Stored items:
<<<<
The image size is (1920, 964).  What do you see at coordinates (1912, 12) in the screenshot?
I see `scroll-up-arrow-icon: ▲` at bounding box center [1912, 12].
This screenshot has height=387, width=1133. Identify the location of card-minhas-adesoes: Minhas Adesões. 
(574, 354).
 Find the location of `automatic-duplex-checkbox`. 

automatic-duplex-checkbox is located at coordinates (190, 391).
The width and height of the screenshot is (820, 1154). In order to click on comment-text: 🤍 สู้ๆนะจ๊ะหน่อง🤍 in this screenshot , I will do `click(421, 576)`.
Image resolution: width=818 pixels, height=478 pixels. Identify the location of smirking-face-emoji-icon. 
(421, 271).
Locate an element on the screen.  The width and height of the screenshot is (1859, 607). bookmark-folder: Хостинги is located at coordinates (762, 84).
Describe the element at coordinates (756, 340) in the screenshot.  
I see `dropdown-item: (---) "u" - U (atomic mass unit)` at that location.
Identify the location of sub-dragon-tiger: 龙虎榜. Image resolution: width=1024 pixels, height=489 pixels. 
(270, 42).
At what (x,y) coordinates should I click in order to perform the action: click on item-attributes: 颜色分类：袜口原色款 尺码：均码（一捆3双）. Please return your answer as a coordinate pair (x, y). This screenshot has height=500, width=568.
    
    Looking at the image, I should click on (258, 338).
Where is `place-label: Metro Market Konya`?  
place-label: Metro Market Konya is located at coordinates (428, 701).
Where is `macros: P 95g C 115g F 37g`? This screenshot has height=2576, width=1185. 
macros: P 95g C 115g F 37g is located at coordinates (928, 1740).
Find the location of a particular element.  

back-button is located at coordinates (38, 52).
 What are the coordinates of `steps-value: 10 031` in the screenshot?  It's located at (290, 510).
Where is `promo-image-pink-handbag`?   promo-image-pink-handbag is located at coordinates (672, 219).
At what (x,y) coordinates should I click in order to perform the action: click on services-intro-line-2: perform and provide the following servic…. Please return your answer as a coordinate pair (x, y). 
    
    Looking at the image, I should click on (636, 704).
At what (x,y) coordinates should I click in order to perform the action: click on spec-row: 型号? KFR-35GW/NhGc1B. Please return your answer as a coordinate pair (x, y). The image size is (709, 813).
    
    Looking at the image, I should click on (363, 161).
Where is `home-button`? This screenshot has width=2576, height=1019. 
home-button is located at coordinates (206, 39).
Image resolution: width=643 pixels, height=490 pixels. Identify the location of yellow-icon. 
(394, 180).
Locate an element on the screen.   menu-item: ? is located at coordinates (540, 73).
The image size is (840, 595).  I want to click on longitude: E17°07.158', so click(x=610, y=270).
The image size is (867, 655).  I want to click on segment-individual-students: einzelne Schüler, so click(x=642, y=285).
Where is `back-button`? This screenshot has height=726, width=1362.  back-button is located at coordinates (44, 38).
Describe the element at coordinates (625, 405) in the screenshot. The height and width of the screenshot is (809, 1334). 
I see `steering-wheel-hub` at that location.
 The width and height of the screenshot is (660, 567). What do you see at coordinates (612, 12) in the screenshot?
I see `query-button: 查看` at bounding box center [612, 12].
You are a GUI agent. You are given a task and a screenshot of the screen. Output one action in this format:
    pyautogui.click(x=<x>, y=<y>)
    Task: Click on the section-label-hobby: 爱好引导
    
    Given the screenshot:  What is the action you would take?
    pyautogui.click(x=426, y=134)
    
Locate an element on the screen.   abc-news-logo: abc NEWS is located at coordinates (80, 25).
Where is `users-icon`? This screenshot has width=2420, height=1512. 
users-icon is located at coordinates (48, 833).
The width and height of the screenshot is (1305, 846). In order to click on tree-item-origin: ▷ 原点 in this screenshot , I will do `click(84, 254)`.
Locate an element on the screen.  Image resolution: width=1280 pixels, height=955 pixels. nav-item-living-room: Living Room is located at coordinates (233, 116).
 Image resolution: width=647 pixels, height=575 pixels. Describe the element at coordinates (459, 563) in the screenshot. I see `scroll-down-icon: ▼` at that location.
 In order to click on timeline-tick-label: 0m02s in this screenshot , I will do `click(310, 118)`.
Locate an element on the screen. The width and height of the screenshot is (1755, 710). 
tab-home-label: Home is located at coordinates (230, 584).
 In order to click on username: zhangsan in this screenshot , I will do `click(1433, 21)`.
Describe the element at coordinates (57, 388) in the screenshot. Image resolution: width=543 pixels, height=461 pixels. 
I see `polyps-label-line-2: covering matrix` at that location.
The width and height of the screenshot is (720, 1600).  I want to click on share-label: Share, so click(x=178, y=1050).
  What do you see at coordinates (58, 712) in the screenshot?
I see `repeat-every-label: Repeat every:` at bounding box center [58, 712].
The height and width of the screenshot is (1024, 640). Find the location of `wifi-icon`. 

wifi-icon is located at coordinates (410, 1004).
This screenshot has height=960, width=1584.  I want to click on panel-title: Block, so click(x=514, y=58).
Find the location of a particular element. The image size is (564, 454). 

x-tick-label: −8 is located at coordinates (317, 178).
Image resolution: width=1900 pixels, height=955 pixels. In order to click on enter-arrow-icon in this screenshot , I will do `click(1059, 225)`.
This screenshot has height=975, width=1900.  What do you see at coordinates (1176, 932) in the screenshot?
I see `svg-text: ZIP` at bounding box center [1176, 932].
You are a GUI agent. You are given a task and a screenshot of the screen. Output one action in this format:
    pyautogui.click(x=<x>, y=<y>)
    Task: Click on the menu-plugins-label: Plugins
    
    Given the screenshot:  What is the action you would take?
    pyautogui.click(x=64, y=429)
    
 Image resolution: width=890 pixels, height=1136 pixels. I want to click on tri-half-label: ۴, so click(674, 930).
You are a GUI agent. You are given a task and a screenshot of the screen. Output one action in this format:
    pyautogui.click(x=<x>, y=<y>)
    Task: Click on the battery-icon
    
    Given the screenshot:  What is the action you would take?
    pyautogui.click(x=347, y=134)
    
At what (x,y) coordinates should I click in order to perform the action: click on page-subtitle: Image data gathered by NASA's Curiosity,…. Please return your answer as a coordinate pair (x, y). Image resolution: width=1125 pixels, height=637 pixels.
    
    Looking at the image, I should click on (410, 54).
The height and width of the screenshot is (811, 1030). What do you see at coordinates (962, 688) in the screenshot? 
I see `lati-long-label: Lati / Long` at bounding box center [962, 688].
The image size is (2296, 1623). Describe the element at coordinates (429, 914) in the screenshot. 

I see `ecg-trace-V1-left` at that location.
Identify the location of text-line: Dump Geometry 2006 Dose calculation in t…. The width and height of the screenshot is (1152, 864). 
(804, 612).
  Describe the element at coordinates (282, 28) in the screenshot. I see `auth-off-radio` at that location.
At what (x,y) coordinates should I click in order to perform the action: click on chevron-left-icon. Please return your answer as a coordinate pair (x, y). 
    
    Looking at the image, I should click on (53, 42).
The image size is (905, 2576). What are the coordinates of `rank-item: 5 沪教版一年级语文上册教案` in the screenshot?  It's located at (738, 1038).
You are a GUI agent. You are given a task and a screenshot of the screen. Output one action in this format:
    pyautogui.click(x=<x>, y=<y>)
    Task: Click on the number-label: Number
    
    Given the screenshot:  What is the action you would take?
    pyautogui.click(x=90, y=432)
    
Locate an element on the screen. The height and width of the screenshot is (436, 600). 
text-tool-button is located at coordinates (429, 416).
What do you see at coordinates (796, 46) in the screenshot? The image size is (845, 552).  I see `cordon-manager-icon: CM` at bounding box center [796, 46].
>>>>
> What is required
Repeat the lines from the line with "Describe the element at coordinates (625, 405)" to the line with "Image resolution: width=647", including both of those lines, without any change.

> Task response
Describe the element at coordinates (625, 405) in the screenshot. The height and width of the screenshot is (809, 1334). 
I see `steering-wheel-hub` at that location.
 The width and height of the screenshot is (660, 567). What do you see at coordinates (612, 12) in the screenshot?
I see `query-button: 查看` at bounding box center [612, 12].
You are a GUI agent. You are given a task and a screenshot of the screen. Output one action in this format:
    pyautogui.click(x=<x>, y=<y>)
    Task: Click on the section-label-hobby: 爱好引导
    
    Given the screenshot:  What is the action you would take?
    pyautogui.click(x=426, y=134)
    
Locate an element on the screen.   abc-news-logo: abc NEWS is located at coordinates (80, 25).
Where is `users-icon`? This screenshot has width=2420, height=1512. 
users-icon is located at coordinates (48, 833).
The width and height of the screenshot is (1305, 846). In order to click on tree-item-origin: ▷ 原点 in this screenshot , I will do `click(84, 254)`.
Locate an element on the screen.  Image resolution: width=1280 pixels, height=955 pixels. nav-item-living-room: Living Room is located at coordinates (233, 116).
 Image resolution: width=647 pixels, height=575 pixels. Describe the element at coordinates (459, 563) in the screenshot. I see `scroll-down-icon: ▼` at that location.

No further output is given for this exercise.